Il tema della cosiddetta Post-Verità, che nel 2016 è stata scelta dall’Oxford Dictionary come Word of the Year, è diventato rapidamente centrale nel dibattito pubblico e interroga non soltanto le problematiche epistemologiche, ma, forse soprattutto, le implicazioni pratiche della ricerca valutativa.22
Secondo l’Oxford Dictionary
Post-truth is defined as relating to or denoting circumstances in which objective facts are less influential in shaping public opinion than appeals to emotion and personal belief
Raccogliere informazioni e dati attraverso procedure rigorose, giustificarne l’utilizzo attraverso tecniche provenienti della letteratura e degli esperti, evidenziare e sottoporre al vaglio della critica i risultati delle ricerche effettuate, proporre giudizi ancorati a robusti argomenti fattuali, tutto ciò sembra rapidamente spazzato via dalla semplice propagazione in rete di fatti o brandelli di fatti costruiti sul passaparola e sull’emozionalità dei singoli.
proprie posizioni sembra essere diventata l’attacco, anche proditorio, alle posizioni dell’altro.
In questo scenario di post-democrazia (CROUCH 2003) il compito affidato alla valutazione appare ancora più arduo e tuttavia indispensabile, ma si accompagna con un necessario ripensamento della componente comunicativa e retorica che ne possa rendere efficace l’utilizzo.
É infatti evidente come non sia più sufficiente, se mai lo è stato, produrre argomentazione e fatti per provocare cambiamenti sociali e promuovere incisive azioni pubbliche, ma come sia sempre più fondamentale ripensare e riformulare la dimensione narrativa stessa della valutazione. Non si tratta di rincorrere narrazioni probabilmente più facili e seduttive, quanto di ripensare a fondo il nesso che intercorre tra fatti e narrazione nella costruzione della realtà.
Siamo di fronte a un momento storico in cui nuovamente sentiamo di dover ripensare il nesso tra realtà oggettiva e pensiero, tra linguaggio e mondo, la cui crisi ci sembra avere a che fare non solo con le certezze accumulate nella tradizione scientifica, ma con la stabilità stessa del mondo in cui viviamo.
L’attenzione agli aspetti narrativi rimanda alla pragmatica della valutazione, alla sua funzione pratica.
BEZZI (2010:49) ricorda la funzione perlocutoria del linguaggio valutativo, ovvero la sua capacità di “fare cose con le parole” (AUSTIN 1987).

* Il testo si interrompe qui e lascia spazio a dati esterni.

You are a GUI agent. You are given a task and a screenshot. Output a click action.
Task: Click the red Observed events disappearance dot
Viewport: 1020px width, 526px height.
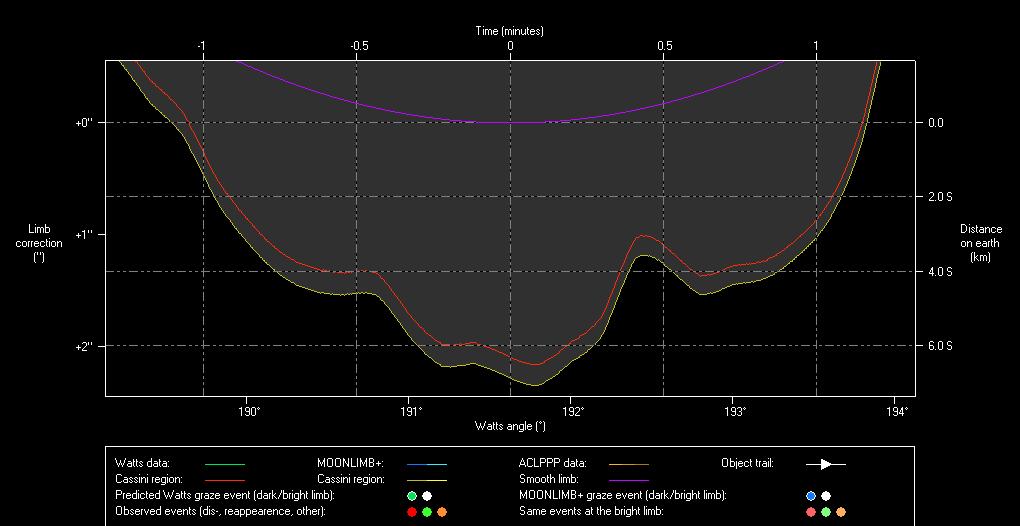(411, 512)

In questo senso le conseguenze che ne deriva riguardano perciò in primo luogo la difficoltà a insistere su una presunta oggettività valutativa, ovvero sulla possibilità che la valutazione si limiti a descrivere una realtà esterna e preesistente, a cui si approccia in maniera neutrale. L’approccio oggettivista risente di un paradigma positivista che sembra ormai non più difendibile, nemmeno dai sostenitori del Nuovo Realismo (FERRARIS 2012).
In secondo luogo, è fondamentale sottolineare l’importanza di un confronto con i testi, che non sono semplicemente gli atti pubblici, ma anche le produzioni linguistiche dei diversi stakeholder che agiscono nell’ambito del programma da valutare. Questo aspetto ha notevole importanza nella predisposizione del disegno della ricerca, che non può prescindere dalla ricostruzione delle rappresentazioni mentali e dalle narrazioni pubbliche che ne derivano.
In terzo luogo, come ulteriore conseguenza, Bezzi sottolinea l’importanza di definire e utilizzare tecniche adeguate a riportare e a confrontarsi con questi aspetti linguistici. In tal senso sembra perciò dare un’importanza fondamentale in ambito valutativo alle tecniche qualitative di ricerca sociale.
Su queste basi si può così argomentare una particolare inclinazione verso l’approccio costruttivista in valutazione che ha fatto da guida al presente lavoro di ricerca.